* _Extrait choisi_:
......
Éloge de jadis les enfers, aujourd’hui le carnaval.

Par Yann Datessen

On ne le dit pas assez mais à bien des égards la Belgique est ce petit rossignol photographique enserré dans un concert de nations fortes en gueule qui loin de se laisser impressionner, piale du beau, du grand, du brutal… Fut un temps, on a parlé de bâton merdeux de l’Europe, un certain Baudelaire, comme par hasard un français, on a aussi suggéré récemment et en interne cette fois, une assez forte aptitude à la merditude des choses, disons-le plutôt comme ça, et pour rendre à Baudoin ce qui appartient à Baudoin : pour qui chercherait des tribus à peaux rouges, des poteaux de fureurs et des détonations potentielles, ce n’est pas une si mauvaise idée d’aller fureter dans ce coin-là du monde, mieux de parler à ses gens. Et c’est justement au cœur du bicéphale plat pays, côté hémisphère droit, celui de la Wallonie, siège de la mémoire, des émotions et des sens paraît-il (sic), que nous plonge Sylvie Cujas, plus précisément entre Charleroi, ville la plus laide du monde* et Namur capitale de la région, dans une vieille vallée, un pays pas très connu, bassin houiller abandonné et dont la longue déliquescence entamée dans les années 1960 n’en finit plus de chuchoter les enfers des siècles derniers.
......
* _Données extraites_:
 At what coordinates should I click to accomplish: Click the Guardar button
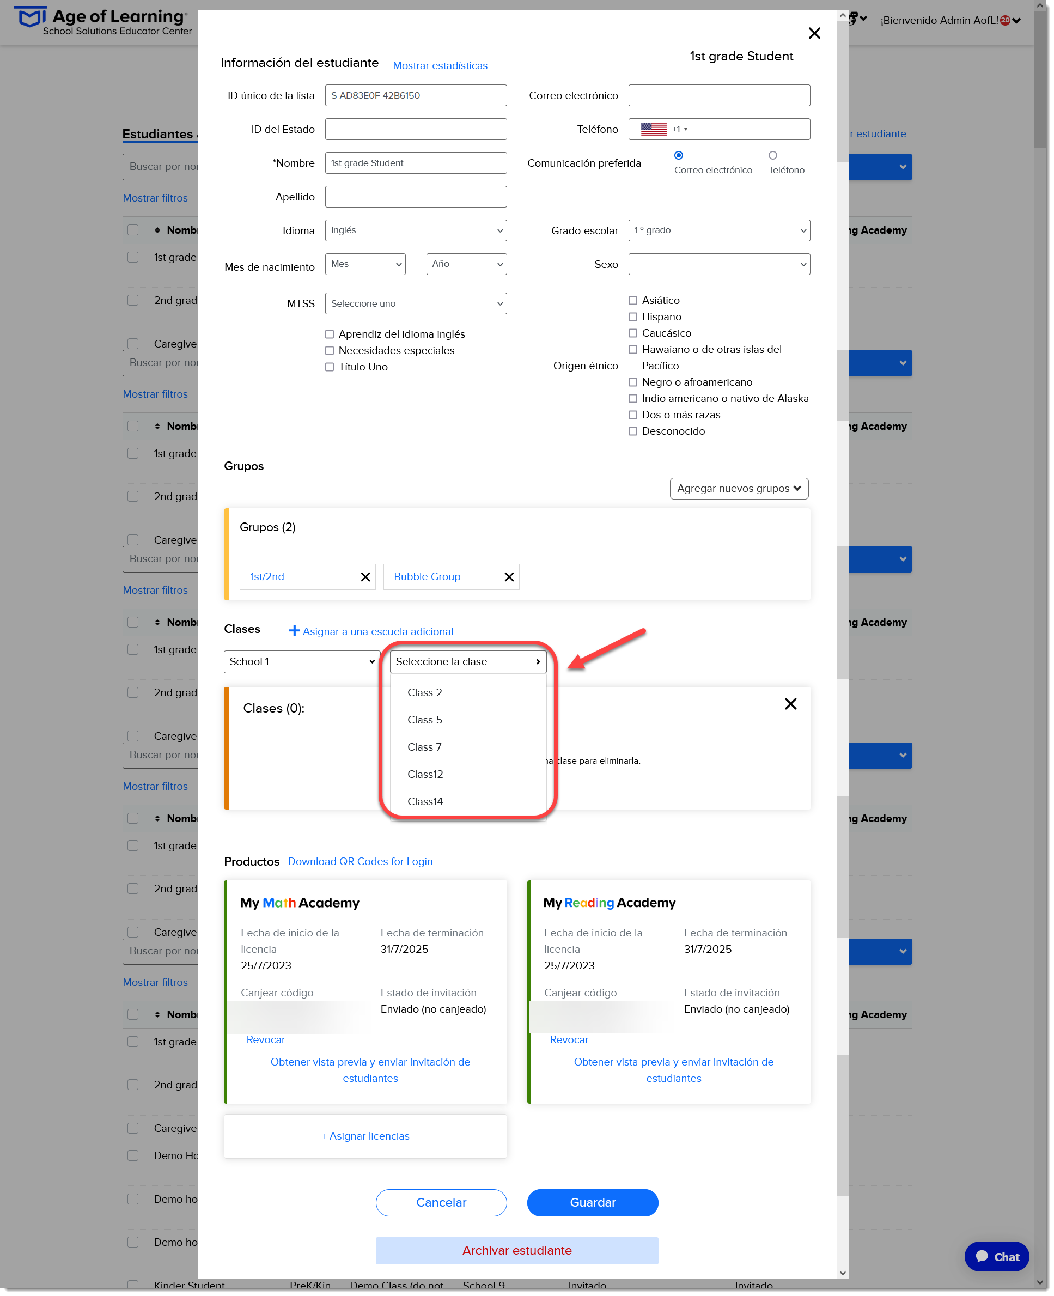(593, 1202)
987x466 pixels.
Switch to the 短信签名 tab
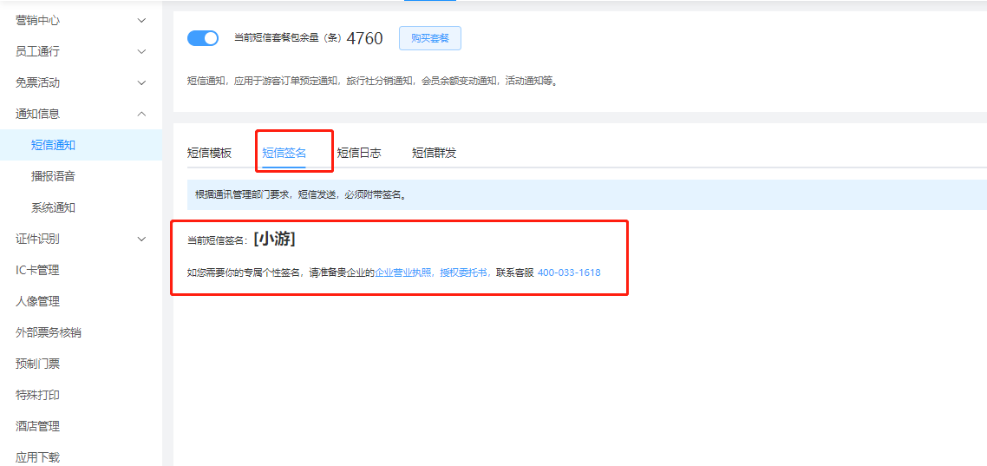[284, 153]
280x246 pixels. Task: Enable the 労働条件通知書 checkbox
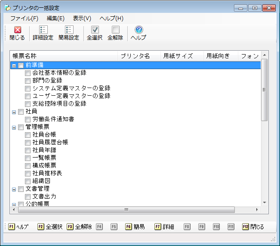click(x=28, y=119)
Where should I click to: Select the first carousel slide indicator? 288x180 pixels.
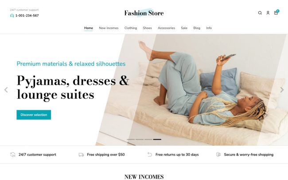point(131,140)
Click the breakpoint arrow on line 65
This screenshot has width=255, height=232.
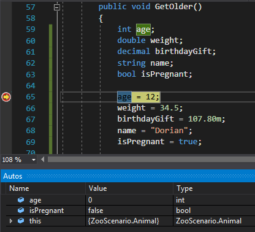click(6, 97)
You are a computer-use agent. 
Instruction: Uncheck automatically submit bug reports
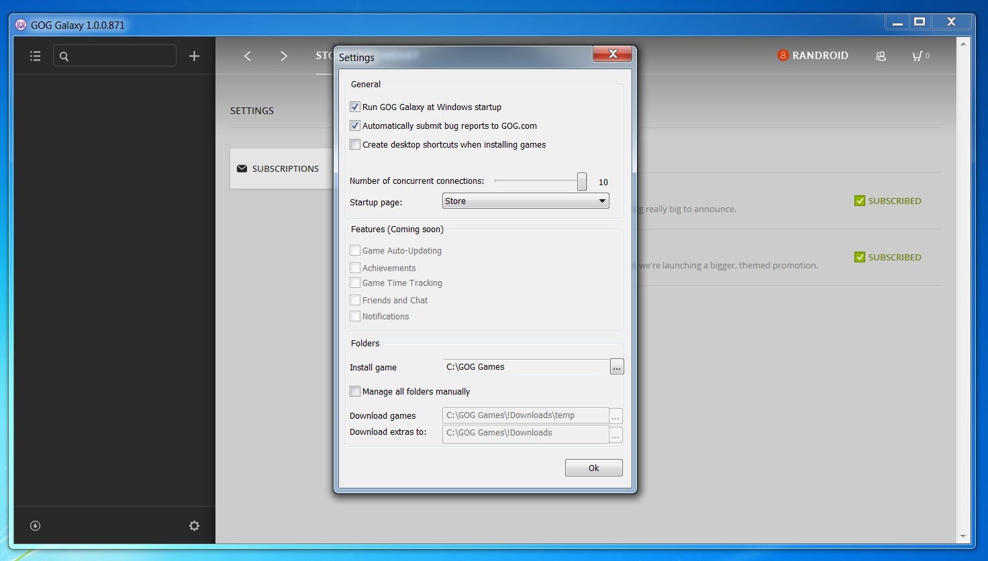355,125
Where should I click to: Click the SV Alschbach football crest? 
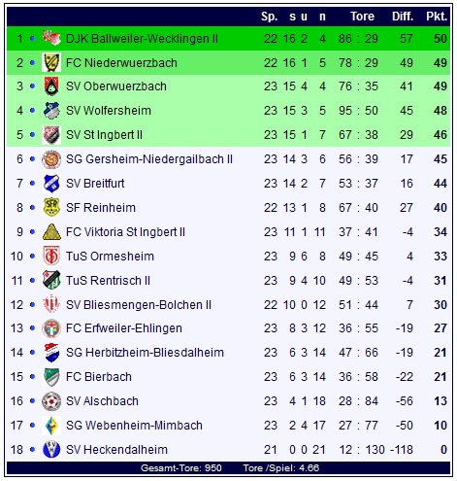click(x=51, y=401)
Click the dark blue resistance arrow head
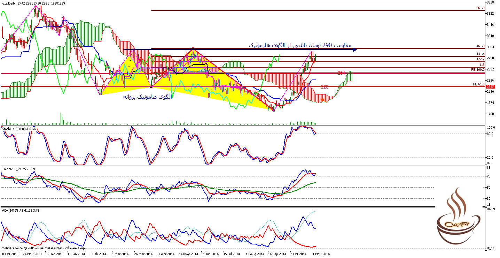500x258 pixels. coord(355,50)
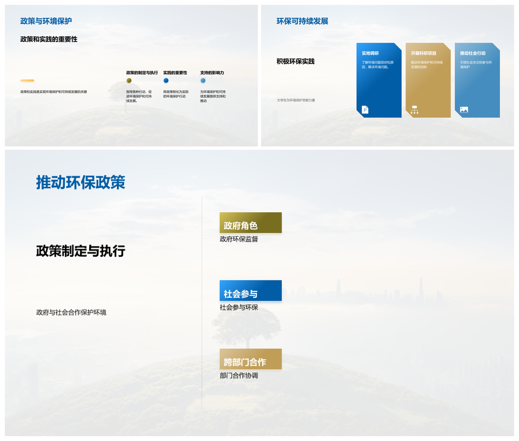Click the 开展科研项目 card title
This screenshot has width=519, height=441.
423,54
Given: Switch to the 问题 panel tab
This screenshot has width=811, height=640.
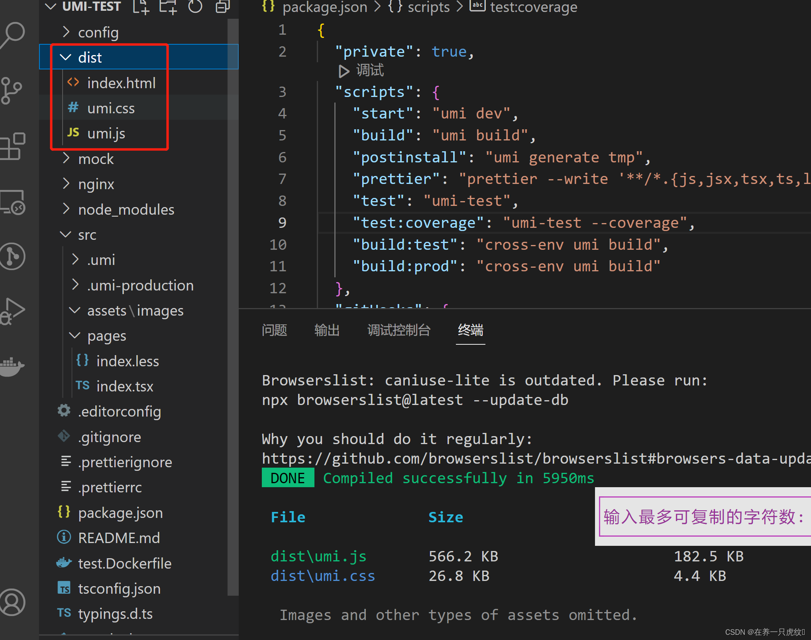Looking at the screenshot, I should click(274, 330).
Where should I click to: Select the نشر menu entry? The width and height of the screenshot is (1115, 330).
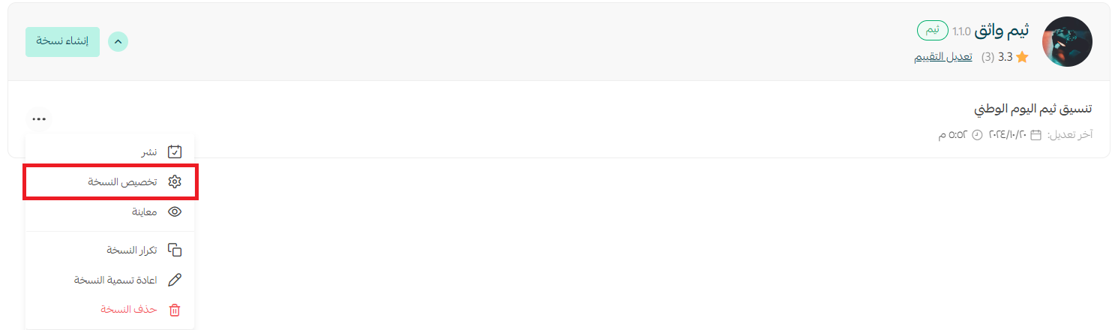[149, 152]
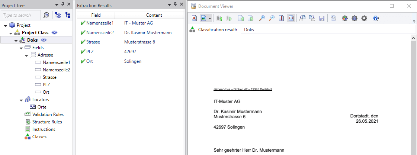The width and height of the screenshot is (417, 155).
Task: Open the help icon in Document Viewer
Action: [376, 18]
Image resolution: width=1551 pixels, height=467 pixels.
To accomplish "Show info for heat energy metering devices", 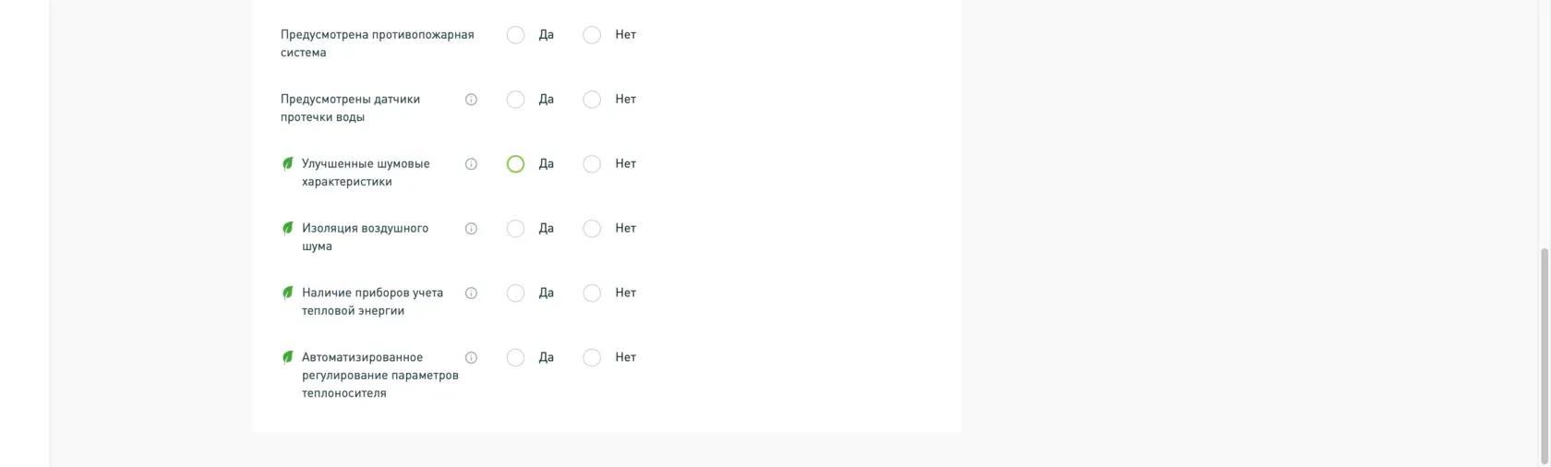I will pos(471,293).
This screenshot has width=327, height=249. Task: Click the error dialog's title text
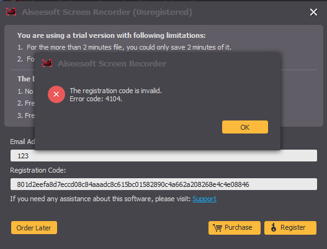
......
* _Consigne_: Poursuivez le texte sur la Belgique et l'ancien bassin houiller wallon à partir de sa dernière phrase.

* _Réponse attendue_:
De nos jours, les provinces de Hainaut et de Namur portent encore en elles les stigmates d’un passé glorieux : dans le sillon de leurs eaux, Meuse et affluents confondus, pourrissent des squelettes d’usines, des cheminées éventrées côtoient des crassiers, des crassiers surplombant des anciens villages ouvriers. Au milieu de ces restes serpente la Sambre. Très tôt, cette rivière binationale a été canalisée pour servir les ambitions industrieuses du XIXe, on s’est appuyé sur son dos pour faire avancer le progrès, des tonnes et des tonnes de cargaisons à destination des voisins, les forts en gueule, gueules noires pour blanches mains. Sur cet ancien parapet d’Europe s’est retourné le cadavre d’une époque et d’une civilisation, sinon ses gens, aujourd’hui il n’y reste plus grand chose, pas de touristes dans les rues, ici vivent les descendants du petit peuple fourbu des mines et des usines, héritiers d’une région balafrée par des dards à venin, creusée et enlaidie par les griffes du capital majuscule, arrosée par les boyaux des bêtes et des hommes fauchés par la mitraille des siècles, exploitée jusqu’à en faire dégorger des sortilèges inconnus venus alimenter tous les malheurs européens qui ont semblé se donner rendez-vous ici, ici dans la vallée de la Sambre, auguste creuset de la folie des temps. Car sur la Sambre coule toujours le sang, sous sa peau le fer de ce sang mine ses vases, avec la vase ici on a fait des biberons, le biberon des temps, et sur les berges désormais vivent les enfants de la Sambre : des filles magnifiques aux yeux rouges et des hommes qui en sont follement épris **. Malédiction et enfers de jadis, toute la question est alors de savoir si le malheur s’hérite, si les malédictions géographiques empoisonnent les chairs nouvelles des familles d’aujourd’hui. Et si le poison de la terre et du temps existe bel et bien alors comment le conjure-t-on ? Oui au fait : comment ça se soigne le noir ?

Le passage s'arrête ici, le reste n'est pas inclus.